Records from a data collection
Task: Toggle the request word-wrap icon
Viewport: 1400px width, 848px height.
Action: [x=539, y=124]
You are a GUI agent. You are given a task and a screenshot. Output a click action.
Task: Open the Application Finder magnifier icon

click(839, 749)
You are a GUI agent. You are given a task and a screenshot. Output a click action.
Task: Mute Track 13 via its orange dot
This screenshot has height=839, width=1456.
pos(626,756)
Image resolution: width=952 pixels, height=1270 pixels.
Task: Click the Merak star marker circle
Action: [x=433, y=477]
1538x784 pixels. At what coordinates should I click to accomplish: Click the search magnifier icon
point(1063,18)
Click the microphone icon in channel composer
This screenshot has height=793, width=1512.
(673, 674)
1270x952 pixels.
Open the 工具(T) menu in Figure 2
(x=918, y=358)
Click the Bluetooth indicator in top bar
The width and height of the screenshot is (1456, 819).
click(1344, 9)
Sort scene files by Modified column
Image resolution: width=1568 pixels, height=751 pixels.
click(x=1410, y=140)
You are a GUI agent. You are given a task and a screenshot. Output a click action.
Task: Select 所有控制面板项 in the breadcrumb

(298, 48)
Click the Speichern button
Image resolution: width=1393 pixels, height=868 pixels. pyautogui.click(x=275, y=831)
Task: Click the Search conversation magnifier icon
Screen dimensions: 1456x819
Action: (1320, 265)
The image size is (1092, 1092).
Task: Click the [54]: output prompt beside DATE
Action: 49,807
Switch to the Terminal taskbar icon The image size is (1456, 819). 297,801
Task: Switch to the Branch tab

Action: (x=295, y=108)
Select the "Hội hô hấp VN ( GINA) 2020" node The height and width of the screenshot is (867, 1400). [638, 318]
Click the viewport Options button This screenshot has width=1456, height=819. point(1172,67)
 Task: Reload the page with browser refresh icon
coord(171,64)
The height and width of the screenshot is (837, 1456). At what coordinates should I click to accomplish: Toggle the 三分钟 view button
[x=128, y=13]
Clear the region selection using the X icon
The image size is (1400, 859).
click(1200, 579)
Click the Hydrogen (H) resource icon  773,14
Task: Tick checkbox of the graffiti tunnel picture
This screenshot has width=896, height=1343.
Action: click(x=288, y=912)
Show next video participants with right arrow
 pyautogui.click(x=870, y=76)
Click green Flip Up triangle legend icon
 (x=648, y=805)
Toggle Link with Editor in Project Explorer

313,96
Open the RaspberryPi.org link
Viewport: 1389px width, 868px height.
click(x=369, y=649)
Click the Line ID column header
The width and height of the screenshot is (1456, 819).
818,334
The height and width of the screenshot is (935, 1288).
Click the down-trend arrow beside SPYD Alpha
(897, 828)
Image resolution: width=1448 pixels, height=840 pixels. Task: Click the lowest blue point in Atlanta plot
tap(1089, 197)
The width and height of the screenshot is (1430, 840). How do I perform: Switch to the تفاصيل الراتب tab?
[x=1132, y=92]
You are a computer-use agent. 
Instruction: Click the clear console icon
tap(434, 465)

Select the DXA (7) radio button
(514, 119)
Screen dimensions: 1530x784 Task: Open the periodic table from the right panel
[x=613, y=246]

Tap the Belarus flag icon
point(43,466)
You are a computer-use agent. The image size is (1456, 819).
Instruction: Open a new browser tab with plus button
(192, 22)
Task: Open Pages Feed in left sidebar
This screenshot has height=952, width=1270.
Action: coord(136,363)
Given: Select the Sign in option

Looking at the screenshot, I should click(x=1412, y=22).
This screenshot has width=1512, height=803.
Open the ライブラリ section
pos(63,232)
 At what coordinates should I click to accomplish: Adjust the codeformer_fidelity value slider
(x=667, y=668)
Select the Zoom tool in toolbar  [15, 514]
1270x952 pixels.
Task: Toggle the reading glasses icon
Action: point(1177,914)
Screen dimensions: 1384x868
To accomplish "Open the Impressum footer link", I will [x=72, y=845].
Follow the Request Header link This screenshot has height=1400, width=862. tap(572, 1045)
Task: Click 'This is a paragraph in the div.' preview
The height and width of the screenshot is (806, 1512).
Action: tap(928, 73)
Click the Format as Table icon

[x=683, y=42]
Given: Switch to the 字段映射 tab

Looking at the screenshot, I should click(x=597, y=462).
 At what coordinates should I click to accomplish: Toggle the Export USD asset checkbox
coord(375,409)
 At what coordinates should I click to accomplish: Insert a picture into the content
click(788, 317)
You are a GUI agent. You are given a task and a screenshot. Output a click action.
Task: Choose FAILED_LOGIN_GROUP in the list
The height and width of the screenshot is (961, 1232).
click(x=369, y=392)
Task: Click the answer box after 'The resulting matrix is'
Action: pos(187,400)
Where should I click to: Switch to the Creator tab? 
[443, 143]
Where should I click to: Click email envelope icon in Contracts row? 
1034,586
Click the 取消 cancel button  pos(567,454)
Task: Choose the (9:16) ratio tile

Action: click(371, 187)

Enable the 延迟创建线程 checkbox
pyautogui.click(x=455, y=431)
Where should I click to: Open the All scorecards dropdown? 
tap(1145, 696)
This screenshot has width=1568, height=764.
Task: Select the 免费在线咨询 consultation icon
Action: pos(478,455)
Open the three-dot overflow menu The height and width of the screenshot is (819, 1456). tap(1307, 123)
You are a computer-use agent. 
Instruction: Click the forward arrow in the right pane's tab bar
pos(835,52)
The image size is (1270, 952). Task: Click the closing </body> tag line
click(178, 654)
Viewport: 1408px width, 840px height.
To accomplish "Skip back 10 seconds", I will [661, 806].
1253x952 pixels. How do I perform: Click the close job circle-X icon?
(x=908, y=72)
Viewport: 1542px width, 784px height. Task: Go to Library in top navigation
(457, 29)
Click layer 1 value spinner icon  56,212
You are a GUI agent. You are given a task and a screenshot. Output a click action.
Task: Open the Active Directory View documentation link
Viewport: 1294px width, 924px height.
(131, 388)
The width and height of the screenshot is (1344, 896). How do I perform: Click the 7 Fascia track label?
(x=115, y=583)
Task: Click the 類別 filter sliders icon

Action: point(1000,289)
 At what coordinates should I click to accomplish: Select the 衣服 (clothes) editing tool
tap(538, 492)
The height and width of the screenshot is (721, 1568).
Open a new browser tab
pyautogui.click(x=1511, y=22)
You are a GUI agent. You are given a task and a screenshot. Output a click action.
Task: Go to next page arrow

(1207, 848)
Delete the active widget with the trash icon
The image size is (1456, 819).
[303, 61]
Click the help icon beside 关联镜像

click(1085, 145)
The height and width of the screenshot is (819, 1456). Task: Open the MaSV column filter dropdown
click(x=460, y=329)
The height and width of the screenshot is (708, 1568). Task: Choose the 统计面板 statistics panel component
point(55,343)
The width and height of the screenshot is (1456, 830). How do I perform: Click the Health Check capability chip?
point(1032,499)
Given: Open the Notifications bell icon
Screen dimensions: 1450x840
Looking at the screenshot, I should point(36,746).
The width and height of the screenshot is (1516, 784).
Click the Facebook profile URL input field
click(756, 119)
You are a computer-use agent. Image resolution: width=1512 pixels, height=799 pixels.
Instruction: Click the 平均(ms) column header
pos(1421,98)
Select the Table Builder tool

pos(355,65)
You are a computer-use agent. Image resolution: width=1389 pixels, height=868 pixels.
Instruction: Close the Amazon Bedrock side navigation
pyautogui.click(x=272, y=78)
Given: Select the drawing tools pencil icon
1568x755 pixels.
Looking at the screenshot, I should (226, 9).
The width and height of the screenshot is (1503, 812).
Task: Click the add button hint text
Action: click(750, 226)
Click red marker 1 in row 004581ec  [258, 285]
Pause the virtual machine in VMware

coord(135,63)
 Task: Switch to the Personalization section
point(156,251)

PROMPT: Retype the entries exactly, please. Leave no line out.

RESPONSE BELOW:
Task: Toggle the request word-wrap icon
Viewport: 1400px width, 848px height.
Action: [x=539, y=124]
You are a GUI agent. You are given a task and a screenshot. Output a click action.
Task: Open the Application Finder magnifier icon

click(839, 749)
You are a GUI agent. You are given a task and a screenshot. Output a click action.
Task: Mute Track 13 via its orange dot
This screenshot has height=839, width=1456.
pos(626,756)
Image resolution: width=952 pixels, height=1270 pixels.
Task: Click the Merak star marker circle
Action: [x=433, y=477]
1538x784 pixels. At what coordinates should I click to accomplish: Click the search magnifier icon
point(1063,18)
Click the microphone icon in channel composer
This screenshot has height=793, width=1512.
(673, 674)
1270x952 pixels.
Open the 工具(T) menu in Figure 2
(x=918, y=358)
Click the Bluetooth indicator in top bar
The width and height of the screenshot is (1456, 819).
click(1344, 9)
Sort scene files by Modified column
Image resolution: width=1568 pixels, height=751 pixels.
click(x=1410, y=140)
You are a GUI agent. You are given a task and a screenshot. Output a click action.
Task: Select 所有控制面板项 in the breadcrumb

(298, 48)
Click the Speichern button
Image resolution: width=1393 pixels, height=868 pixels. pyautogui.click(x=275, y=831)
Task: Click the Search conversation magnifier icon
Screen dimensions: 1456x819
Action: (1320, 265)
The image size is (1092, 1092).
Task: Click the [54]: output prompt beside DATE
Action: 49,807
Switch to the Terminal taskbar icon The image size is (1456, 819). 297,801
Task: Switch to the Branch tab

Action: (x=295, y=108)
Select the "Hội hô hấp VN ( GINA) 2020" node The height and width of the screenshot is (867, 1400). [638, 318]
Click the viewport Options button This screenshot has width=1456, height=819. point(1172,67)
 Task: Reload the page with browser refresh icon
coord(171,64)
The height and width of the screenshot is (837, 1456). At what coordinates should I click to accomplish: Toggle the 三分钟 view button
[x=128, y=13]
Clear the region selection using the X icon
The image size is (1400, 859).
click(1200, 579)
Click the Hydrogen (H) resource icon  773,14
Task: Tick checkbox of the graffiti tunnel picture
This screenshot has width=896, height=1343.
Action: click(x=288, y=912)
Show next video participants with right arrow
 pyautogui.click(x=870, y=76)
Click green Flip Up triangle legend icon
 (x=648, y=805)
Toggle Link with Editor in Project Explorer

313,96
Open the RaspberryPi.org link
Viewport: 1389px width, 868px height.
click(x=369, y=649)
Click the Line ID column header
The width and height of the screenshot is (1456, 819).
818,334
The height and width of the screenshot is (935, 1288).
Click the down-trend arrow beside SPYD Alpha
(897, 828)
Image resolution: width=1448 pixels, height=840 pixels. Task: Click the lowest blue point in Atlanta plot
tap(1089, 197)
The width and height of the screenshot is (1430, 840). How do I perform: Switch to the تفاصيل الراتب tab?
[x=1132, y=92]
You are a computer-use agent. 
Instruction: Click the clear console icon
tap(434, 465)

Select the DXA (7) radio button
(514, 119)
Screen dimensions: 1530x784 Task: Open the periodic table from the right panel
[x=613, y=246]

Tap the Belarus flag icon
point(43,466)
You are a computer-use agent. The image size is (1456, 819).
Instruction: Open a new browser tab with plus button
(192, 22)
Task: Open Pages Feed in left sidebar
This screenshot has height=952, width=1270.
Action: coord(136,363)
Given: Select the Sign in option

Looking at the screenshot, I should click(x=1412, y=22).
This screenshot has width=1512, height=803.
Open the ライブラリ section
pos(63,232)
 At what coordinates should I click to accomplish: Adjust the codeformer_fidelity value slider
(x=667, y=668)
Select the Zoom tool in toolbar  [15, 514]
1270x952 pixels.
Task: Toggle the reading glasses icon
Action: point(1177,914)
Screen dimensions: 1384x868
To accomplish "Open the Impressum footer link", I will [x=72, y=845].
Follow the Request Header link This screenshot has height=1400, width=862. tap(572, 1045)
Task: Click 'This is a paragraph in the div.' preview
The height and width of the screenshot is (806, 1512).
Action: tap(928, 73)
Click the Format as Table icon

[x=683, y=42]
Given: Switch to the 字段映射 tab

Looking at the screenshot, I should click(x=597, y=462).
 At what coordinates should I click to accomplish: Toggle the Export USD asset checkbox
coord(375,409)
 At what coordinates should I click to accomplish: Insert a picture into the content
click(788, 317)
You are a GUI agent. You are given a task and a screenshot. Output a click action.
Task: Choose FAILED_LOGIN_GROUP in the list
The height and width of the screenshot is (961, 1232).
click(x=369, y=392)
Task: Click the answer box after 'The resulting matrix is'
Action: pos(187,400)
Where should I click to: Switch to the Creator tab? 
[443, 143]
Where should I click to: Click email envelope icon in Contracts row? 
1034,586
Click the 取消 cancel button  pos(567,454)
Task: Choose the (9:16) ratio tile

Action: click(371, 187)

Enable the 延迟创建线程 checkbox
pyautogui.click(x=455, y=431)
Where should I click to: Open the All scorecards dropdown? 
tap(1145, 696)
This screenshot has width=1568, height=764.
Task: Select the 免费在线咨询 consultation icon
Action: pos(478,455)
Open the three-dot overflow menu The height and width of the screenshot is (819, 1456). tap(1307, 123)
You are a computer-use agent. 
Instruction: Click the forward arrow in the right pane's tab bar
pos(835,52)
The image size is (1270, 952). Task: Click the closing </body> tag line
click(178, 654)
Viewport: 1408px width, 840px height.
To accomplish "Skip back 10 seconds", I will [661, 806].
1253x952 pixels. How do I perform: Click the close job circle-X icon?
(x=908, y=72)
Viewport: 1542px width, 784px height. Task: Go to Library in top navigation
(457, 29)
Click layer 1 value spinner icon  56,212
You are a GUI agent. You are given a task and a screenshot. Output a click action.
Task: Open the Active Directory View documentation link
Viewport: 1294px width, 924px height.
(131, 388)
The width and height of the screenshot is (1344, 896). How do I perform: Click the 7 Fascia track label?
(x=115, y=583)
Task: Click the 類別 filter sliders icon

Action: point(1000,289)
 At what coordinates should I click to accomplish: Select the 衣服 (clothes) editing tool
tap(538, 492)
The height and width of the screenshot is (721, 1568).
Open a new browser tab
pyautogui.click(x=1511, y=22)
You are a GUI agent. You are given a task and a screenshot. Output a click action.
Task: Go to next page arrow

(1207, 848)
Delete the active widget with the trash icon
The image size is (1456, 819).
[303, 61]
Click the help icon beside 关联镜像

click(1085, 145)
The height and width of the screenshot is (819, 1456). Task: Open the MaSV column filter dropdown
click(x=460, y=329)
The height and width of the screenshot is (708, 1568). Task: Choose the 统计面板 statistics panel component
point(55,343)
The width and height of the screenshot is (1456, 830). How do I perform: Click the Health Check capability chip?
point(1032,499)
Given: Open the Notifications bell icon
Screen dimensions: 1450x840
Looking at the screenshot, I should point(36,746).
The width and height of the screenshot is (1516, 784).
Click the Facebook profile URL input field
click(756, 119)
You are a computer-use agent. Image resolution: width=1512 pixels, height=799 pixels.
Instruction: Click the 平均(ms) column header
pos(1421,98)
Select the Table Builder tool

pos(355,65)
You are a computer-use agent. Image resolution: width=1389 pixels, height=868 pixels.
Instruction: Close the Amazon Bedrock side navigation
pyautogui.click(x=272, y=78)
Given: Select the drawing tools pencil icon
1568x755 pixels.
Looking at the screenshot, I should (226, 9).
The width and height of the screenshot is (1503, 812).
Task: Click the add button hint text
Action: click(750, 226)
Click red marker 1 in row 004581ec  [258, 285]
Pause the virtual machine in VMware

coord(135,63)
 Task: Switch to the Personalization section
point(156,251)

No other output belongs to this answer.